Un film révolté
La morsure des dieux est encore un film révolté, Dieu n’aime pas les tièdes, n’est-ce pas ? Il y a d’abord l’univers paysan qui meurt à petit feu à cause de la mondialisation, de l’Europe et des pesticides. Le grand oncle de Cheyenne Marie Carron s’est suicidé il y a dix-huit ans et elle voulait rendre hommage à ce métier si difficile de paysan. Prenant son équipe et son matériel, elle s’est rendue sur place, au Pays Basque, contre lequel on l’avait mise en garde. Elle en revient, émerveillée par ses habitants, et avec de superbes images.
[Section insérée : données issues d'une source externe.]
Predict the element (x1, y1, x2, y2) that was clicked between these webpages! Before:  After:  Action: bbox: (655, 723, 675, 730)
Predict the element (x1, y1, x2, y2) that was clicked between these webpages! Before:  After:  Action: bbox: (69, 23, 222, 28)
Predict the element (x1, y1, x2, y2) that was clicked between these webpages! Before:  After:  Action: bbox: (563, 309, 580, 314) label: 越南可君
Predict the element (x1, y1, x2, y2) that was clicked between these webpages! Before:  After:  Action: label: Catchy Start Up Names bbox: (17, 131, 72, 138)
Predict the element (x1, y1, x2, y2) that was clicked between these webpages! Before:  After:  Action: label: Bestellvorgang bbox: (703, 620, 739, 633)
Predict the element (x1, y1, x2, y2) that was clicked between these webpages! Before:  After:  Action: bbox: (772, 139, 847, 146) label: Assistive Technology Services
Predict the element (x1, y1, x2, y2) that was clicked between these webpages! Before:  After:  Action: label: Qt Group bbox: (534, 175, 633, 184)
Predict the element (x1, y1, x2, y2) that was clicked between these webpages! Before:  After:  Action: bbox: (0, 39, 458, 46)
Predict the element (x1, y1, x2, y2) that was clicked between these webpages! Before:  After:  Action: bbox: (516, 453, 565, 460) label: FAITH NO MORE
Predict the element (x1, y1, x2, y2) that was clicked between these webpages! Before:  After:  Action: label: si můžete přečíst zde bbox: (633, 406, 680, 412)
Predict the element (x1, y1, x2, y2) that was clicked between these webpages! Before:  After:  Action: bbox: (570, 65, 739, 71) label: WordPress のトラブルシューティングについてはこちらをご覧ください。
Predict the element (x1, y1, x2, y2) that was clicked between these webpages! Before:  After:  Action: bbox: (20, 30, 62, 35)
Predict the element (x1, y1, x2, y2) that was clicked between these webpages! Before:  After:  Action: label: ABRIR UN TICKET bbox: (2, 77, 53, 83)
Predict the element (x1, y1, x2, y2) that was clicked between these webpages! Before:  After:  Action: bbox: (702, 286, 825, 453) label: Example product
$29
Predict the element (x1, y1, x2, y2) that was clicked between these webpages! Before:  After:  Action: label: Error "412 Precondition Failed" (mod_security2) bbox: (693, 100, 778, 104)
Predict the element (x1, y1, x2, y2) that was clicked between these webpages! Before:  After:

Profitant des magnifiquesdécors naturels et d’acteurs professionnels ou non, elle réussit l’exploit de pouvoir mêler plusieurs mondes : celui des paysans, de leur colère et de leur désespoir, celui des amoureux séparés au départ par leur conception de la religion entre paganisme et christianisme, celui aussi plus diffus de la profonde solitude des paysans qui ont du mal à se fédérer pour résister.
Une écriture lyrique
Mine de rien, dans ce scénario ciselé, grâce à une écriture pure et profonde, Cheyenne Marie Carron nous fait réfléchir et revient sans cesse, comme on laboure sa terre, sur la spiritualité qui la guide dans la vie. On revient sur le paganisme, formé à partir du mot païen, qui reste la vraie religion de la campagn, avant que le christianisme n’impose un dieu unique. C’est peut-être en raison de cela, et surtout de la trivialité et du matérialisme de notre monde, que la campagne va si mal, puisqu’on l’oblige à ne plus respecter la terre, traitée comme une simple marchandise ou un quelconque outil de travail, alors que pour les païens, elle est une vraie déesse, qu’on se doit de respecter comme tout ce qui est saint. Pier Paolo Pasolini le faisait dire à l’un de ses personnages dans Médée (1969) : « Tutto è santo » (« Tout est sacré »). D’où cette morsure des dieux qui est en train de nous changer à jamais, si tant est que l’on puisse survivre au monde moderne qui nous dévore.
Des acteurs habités
Pour illustrer son histoire, Cheyenne Marie Carron a retrouvé le magnifique acteur François Pouron, qu’on avait découvert dans La chute des homme. Il incarne ici un jeune paysan, héritier de la terre et de la ferme de ses ancêtres, païen dans l’âme, qui lutte pour conserver ses traditions et son travail. Il discute parfois âprement avec le curé du village et sa vie bascule dans la révolte lorsque son voisin et ami se suicide en se pendant à un arbre. Tombé amoureux de la belle et délicate chrétienne, interprétée à la perfection par Fleur Geffrier, il oscille sans cesse entre la révolte, le militantisme puisqu’il a réussi à fédérer quelque peu les paysans du village pour créer leur coopérative, et l’amour si difficile à bâtir. Malheureusement, notre siècle est bien loin de la littérature lyrique de Jean Giono ou de Vincent Vincenot, voire des convictions généreuses de Pierre Rahbi. Le film n’est pas particulièrement optimiste sur l’avenir du monde paysan en particulier, et du monde en général, même si le Chant du monde peut être sublime à observer du haut d’une montagne, lorsque le soleil se couche, par les nuits d’été.